When it comes to security, even complex passwords do not make the cut. When an account takeover occurs due to compromised credentials, every account that the compromised password was reused on is also vulnerable to a takeover. Stolen passwords are also sold on the dark web where hackers can leverage them for future phishing attempts, account takeovers, and overall wreak havoc on unsuspecting victims.

Nevertheless, there is still a lot to like about passwords, so let us not throw the baby out with the bathwater just yet. While passwords may offer poor security and usability, they are still widely used for a few key reasons due to their portability, compatibility and interoperability.

Passwords allow users to access any site, on any device, from any location, and no matter what, it never changes the user experience. Until we can provide an alternative solution that does the same, we will never be able to effectively eliminate passwords.

Is MFA enough?

Multi-factor authentication (MFA), which requires a combination of multiple forms of authentication to prove that you are who you say you are, can come in the form of something you know like a PIN or password: something you have like a physical security key or a smart card, or something biometric like a fingerprint or retina scan.

It is important to note that not all MFA is created equal, which can leave users frustrated with the hindered user experience. In fact, most of the common MFA solutions deployed over the last 20 years, such as SMS, email, and mobile phones—were not originally designed with superior security in mind. Instead, they were designed to offer a relatively simple user experience by tapping into technologies that most people already had access to like email and mobile phones. 

Although any MFA is better than none at all, most methods have their pitfalls. For example, SMS one-time codes are either hard or impossible to use if you are in an environment that prohibits mobile devices or does not have any signal reception.

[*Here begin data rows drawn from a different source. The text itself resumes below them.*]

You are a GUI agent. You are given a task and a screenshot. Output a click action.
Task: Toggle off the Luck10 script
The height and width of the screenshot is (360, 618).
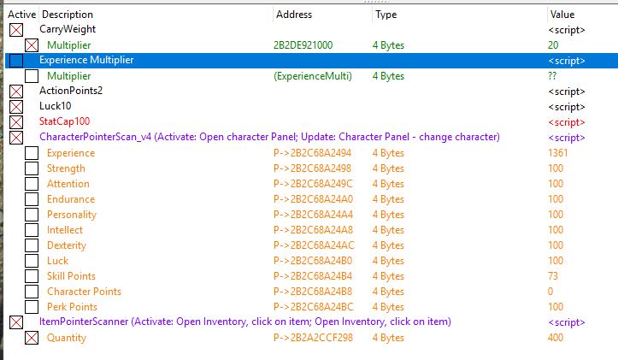point(16,107)
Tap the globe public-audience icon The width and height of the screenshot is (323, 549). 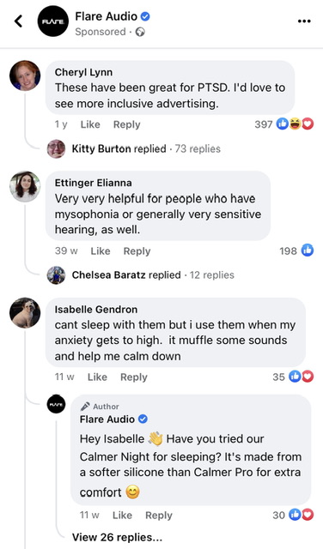(x=140, y=32)
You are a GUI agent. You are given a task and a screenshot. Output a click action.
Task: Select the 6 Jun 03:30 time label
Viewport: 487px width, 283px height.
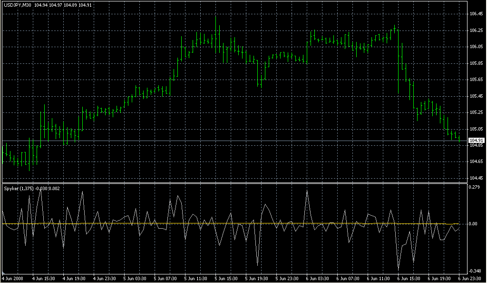[319, 278]

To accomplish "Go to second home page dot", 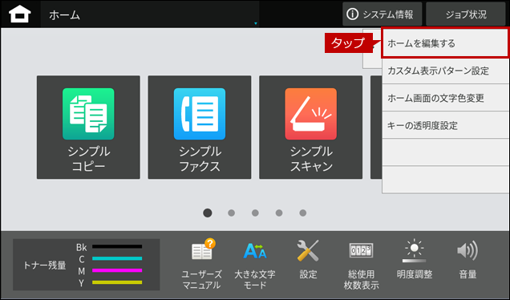I will click(x=231, y=213).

Preventing account takeovers

Stolen credentials and phishing attacks are the main causes of account takeovers. To do away with passwords, identity authentication has to be solved at scale, with strong phishing-resistant security and accompanied by a seamless user experience that is natively supported by all operating systems and browsers working across all modern devices.

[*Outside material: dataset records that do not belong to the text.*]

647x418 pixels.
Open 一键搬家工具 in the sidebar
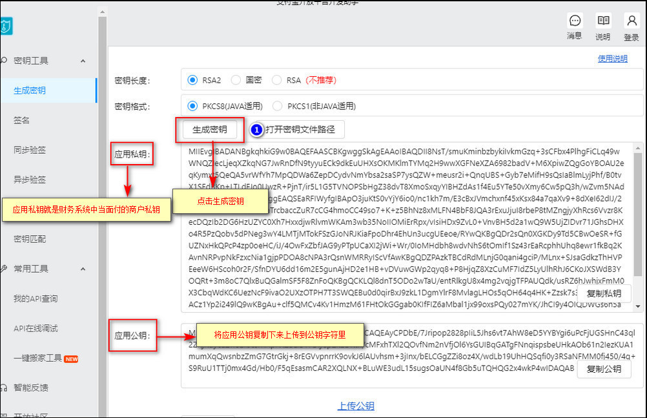pyautogui.click(x=37, y=358)
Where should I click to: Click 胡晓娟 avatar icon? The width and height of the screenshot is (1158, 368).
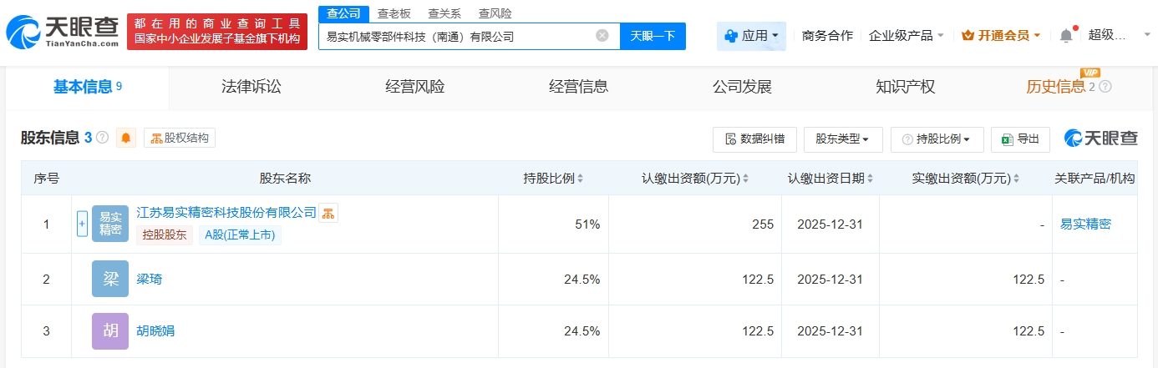point(110,330)
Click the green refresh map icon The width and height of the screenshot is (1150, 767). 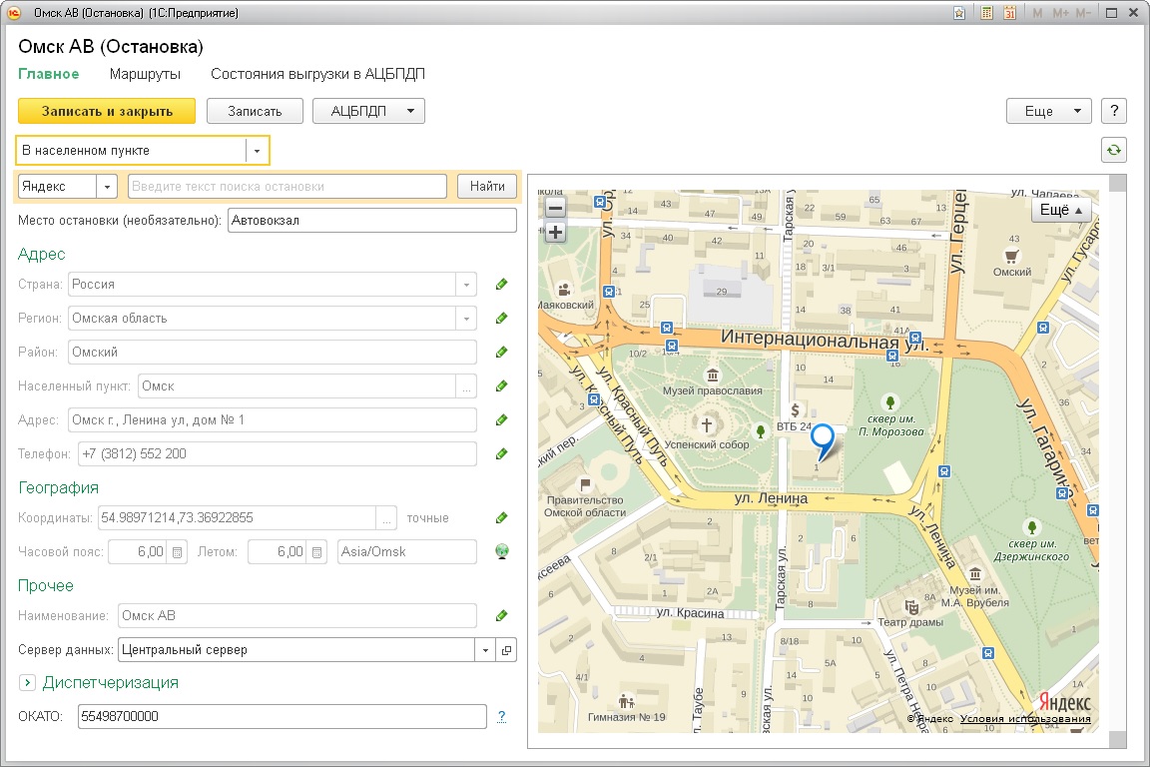1113,151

The answer could like in open authentication standards such as FIDO2 and WebAuthn that allow for interoperability at scale and rely on public-key cryptography with a one-touch user experience.

WebAuthn was the first global standard for passwordless web authentication and it is now supported by many platforms and browsers. It is paving the way to a world of highly secure password-free authentication, all while being extremely easy to use.

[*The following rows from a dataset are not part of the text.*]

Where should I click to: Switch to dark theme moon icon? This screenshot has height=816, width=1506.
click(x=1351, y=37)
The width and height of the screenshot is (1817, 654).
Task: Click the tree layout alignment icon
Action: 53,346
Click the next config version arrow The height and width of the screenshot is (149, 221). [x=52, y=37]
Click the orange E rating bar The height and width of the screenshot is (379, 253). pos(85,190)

With WebAuthn, users no longer need to rely on the weak security of passwords, nor the poor user experience. Yet, WebAuthn and FIDO2 deliver on all of the portability, interoperability, and backward compatibility required to successfully eliminate passwords at scale.

Going forward, users can expect services to offer WebAuthn strong authentication methods, including the option to use security keys or built-in platform authenticators, like biometric readers, to protect their online accounts. Microsoft Azure Active Directory was the latest major corporation to enable passwordless login for its millions of users.

A passwordless future?

Now is the time for our systems to evolve past the well-built 1960s veneer and develop a set of credentials assigned to us, by us, for us, or for our use, that is still part of an access solution framework. Instead of having one personal computer or mainframe, we now have thousands of apps, systems, websites, programs, ERP systems and so on, all grappling to understand who we are and whether we should be allowed access.

While unique and complex passwords—created by users, stored in protected and secure password manager vaults—are a step in the right direction to secure access to valuable online accounts, it is clear that we must find our way beyond passwords.

The journey to a passwordless future is a transition and it will not happen overnight, but all things considered, we have a promising future ahead where the only ‘password’ required for all of your devices and online accounts lives on your keyring and not in your memory.